Provided information:
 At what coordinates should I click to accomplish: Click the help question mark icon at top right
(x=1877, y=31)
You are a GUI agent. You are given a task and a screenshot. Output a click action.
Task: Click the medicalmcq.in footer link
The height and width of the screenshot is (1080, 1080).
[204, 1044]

Set problem: Reproduce the records verbatim, beginning at the line that contains "You are a GUI" and continuing through the final line of the records.

Full answer:
You are a GUI agent. You are given a task and a screenshot. Output a click action.
Task: Click the medicalmcq.in footer link
The height and width of the screenshot is (1080, 1080).
[204, 1044]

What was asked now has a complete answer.